SOLO (Arrahmah.com) – Sidang perdana kasus pengeroyokan dan penganiayaan terhadap aktivis islam di Gandekan Solo bulan Mei 2012 silam dengan terdakwa Bos Preman Kafir Iwan Walet dan anak buahnya Mardi Sugeng alias Gembor selasa pagi 28/8/2012 akhirnya ditunda pada selasa depan 4/9/2012.
Sidang yang harusnya mengagendakan pembacaan dakwaan oleh Jaksa Penuntut Umum (JPU) yang terdiri dari Muhammad Hambaliyanto, Bima Suprayoga dan Budi Sulistiyono tersebut ditunda oleh Ketua Majelis Hakim persidangan Budhi Hertantiyo , SH. MH. beserta Hakim Anggota Edi Purwanto SH. dan Bintoro Widodo SH. karena terdakwa meminta kepada Majelis Hakim untuk didampingi penasihat hukum saat sidang berlangsung.
Hal tersebut memunculkan spekulasi banyak pihak bahwa sikap Iwan Walet yang meminta untuk didampingi penasihat hukum atau pengacara hanya startegi untuk mengulur-ulur waktu jalannya pesidangan. Pasalnya, sejak penyelidikan, penyidikan hingga berkas sudah lengkap atau P21, dengan “kesombongannya” Iwan Walet tidak pernah mau untuk didampingi penasihat hukum meskipun selalu ditawari oleh penyidik baik dari kepolisian atau kejaksaan.
Tidak cukup sampai disitu saja, kontroversi yang muncul dari persidangan yang disinyalir menyeret anak buah orang nomor dua di kota Solo tersebut adalah pengamanan dari gabungan aparat kepolisian dan TNI yang berjumlah 1.300 personil bisa dibilang sangat ketat dan berlebihan untuk mengamankan jalannya sidang dengan terdakwa seorang preman bernama Iwan Walet.
Ustadz Choirul ketua DPW FPI Solo Raya yang ditemui Kru FAI setelah sidang menyatakan kekecawaannya dan kecamannya atas sikap aparat penegak hukum khususnya kepolisian yang dinilai sangat berlebihan dalam mengamankan sidang dengan terdakwa seorang preman.

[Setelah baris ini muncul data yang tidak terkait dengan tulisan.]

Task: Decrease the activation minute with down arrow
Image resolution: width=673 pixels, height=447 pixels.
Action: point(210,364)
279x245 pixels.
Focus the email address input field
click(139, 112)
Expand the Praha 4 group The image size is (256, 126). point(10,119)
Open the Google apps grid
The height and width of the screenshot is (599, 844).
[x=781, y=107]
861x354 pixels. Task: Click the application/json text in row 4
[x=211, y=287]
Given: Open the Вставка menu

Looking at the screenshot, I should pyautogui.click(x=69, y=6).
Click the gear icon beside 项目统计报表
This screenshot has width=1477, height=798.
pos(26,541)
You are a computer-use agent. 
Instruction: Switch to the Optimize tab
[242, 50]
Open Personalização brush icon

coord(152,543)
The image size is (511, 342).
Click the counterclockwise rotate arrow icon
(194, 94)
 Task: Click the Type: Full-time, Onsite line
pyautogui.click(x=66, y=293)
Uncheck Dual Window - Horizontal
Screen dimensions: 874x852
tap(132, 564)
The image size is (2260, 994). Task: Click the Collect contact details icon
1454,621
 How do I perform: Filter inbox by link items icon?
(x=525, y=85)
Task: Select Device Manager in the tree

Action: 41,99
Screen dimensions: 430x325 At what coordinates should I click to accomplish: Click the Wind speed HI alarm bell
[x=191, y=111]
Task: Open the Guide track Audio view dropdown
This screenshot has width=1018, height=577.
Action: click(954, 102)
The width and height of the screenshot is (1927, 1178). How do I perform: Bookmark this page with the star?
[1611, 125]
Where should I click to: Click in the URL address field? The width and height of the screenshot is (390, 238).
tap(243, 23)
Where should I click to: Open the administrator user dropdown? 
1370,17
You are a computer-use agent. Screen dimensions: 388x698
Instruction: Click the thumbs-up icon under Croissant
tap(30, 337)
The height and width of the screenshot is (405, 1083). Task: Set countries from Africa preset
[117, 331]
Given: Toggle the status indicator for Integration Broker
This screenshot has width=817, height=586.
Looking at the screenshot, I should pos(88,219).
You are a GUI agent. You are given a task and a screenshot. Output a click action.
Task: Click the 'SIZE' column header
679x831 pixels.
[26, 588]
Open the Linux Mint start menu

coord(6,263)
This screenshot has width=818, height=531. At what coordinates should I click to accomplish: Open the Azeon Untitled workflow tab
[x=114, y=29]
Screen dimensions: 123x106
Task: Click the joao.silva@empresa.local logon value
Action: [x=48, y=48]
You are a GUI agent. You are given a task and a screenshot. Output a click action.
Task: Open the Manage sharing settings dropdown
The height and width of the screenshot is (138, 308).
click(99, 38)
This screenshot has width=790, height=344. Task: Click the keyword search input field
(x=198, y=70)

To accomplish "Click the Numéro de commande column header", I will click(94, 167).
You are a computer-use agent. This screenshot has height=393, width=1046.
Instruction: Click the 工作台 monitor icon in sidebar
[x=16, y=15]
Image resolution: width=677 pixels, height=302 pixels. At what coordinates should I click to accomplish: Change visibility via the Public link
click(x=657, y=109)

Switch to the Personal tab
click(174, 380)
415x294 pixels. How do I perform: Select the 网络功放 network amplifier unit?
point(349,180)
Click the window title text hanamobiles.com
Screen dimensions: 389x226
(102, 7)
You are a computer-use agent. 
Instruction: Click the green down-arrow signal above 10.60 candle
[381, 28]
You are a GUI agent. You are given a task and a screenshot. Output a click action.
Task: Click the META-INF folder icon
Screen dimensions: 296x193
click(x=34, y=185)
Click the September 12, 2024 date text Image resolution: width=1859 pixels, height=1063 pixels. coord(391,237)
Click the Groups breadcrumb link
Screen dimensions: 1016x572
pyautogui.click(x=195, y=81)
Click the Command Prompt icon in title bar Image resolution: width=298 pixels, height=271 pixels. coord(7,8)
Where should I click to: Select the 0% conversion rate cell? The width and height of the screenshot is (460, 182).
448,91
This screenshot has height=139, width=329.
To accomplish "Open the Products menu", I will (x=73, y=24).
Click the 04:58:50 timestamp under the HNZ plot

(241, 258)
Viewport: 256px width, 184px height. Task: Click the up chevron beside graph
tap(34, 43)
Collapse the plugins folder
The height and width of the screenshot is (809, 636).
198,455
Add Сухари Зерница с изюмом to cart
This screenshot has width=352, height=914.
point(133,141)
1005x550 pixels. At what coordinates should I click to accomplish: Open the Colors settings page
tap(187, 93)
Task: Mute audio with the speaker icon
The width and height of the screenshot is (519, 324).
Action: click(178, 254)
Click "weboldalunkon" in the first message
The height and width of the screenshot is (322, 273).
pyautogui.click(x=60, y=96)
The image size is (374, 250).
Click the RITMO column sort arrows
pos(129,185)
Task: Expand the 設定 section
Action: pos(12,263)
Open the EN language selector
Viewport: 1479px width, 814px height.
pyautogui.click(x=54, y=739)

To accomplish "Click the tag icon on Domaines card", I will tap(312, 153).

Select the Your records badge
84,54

“Dan yang perlu digaris bawahi bahwa, Walet ini bukan Presiden, Walet ini bukan Menteri bukan Bupati bukan Walikota, kenapa keamanan sedemikian ini, ini issue apa yang dihembuskan?”, kecamnya.
Lanjut Ustadz Choirul, jika kepolisian ingin memeriksa setiap masyarakat atau lebih khusus laskar islam yang hendak mengikuti jalannya persidangan itu sah-sah saja.
“Kalau kepolisian mau memeriksa orang yang datang itu hak mereka, dan pengadilan ini adalah dibuka untuk umum, jadi tidak ada yang bisa melarang siapapun yang hadir dalam sidang, jadi boleh-boleh saja sah-sah saja, semua sah-sah saja, insya Allah tidak terjadi sesuatu apapun”, lanjutnya.
Akan tetapi yang membuat Ustadz Choirul merasa aneh dan janggal yaitu kenapa pengamanan seorang warga negara biasa, bukan seorang pejabat pemerintahan seperti presiden, menteri atau bupati begitu mencekam dan seakan-akan ada fihak-fihak tertentu yang ingin membuat Solo kelihatan tidak aman.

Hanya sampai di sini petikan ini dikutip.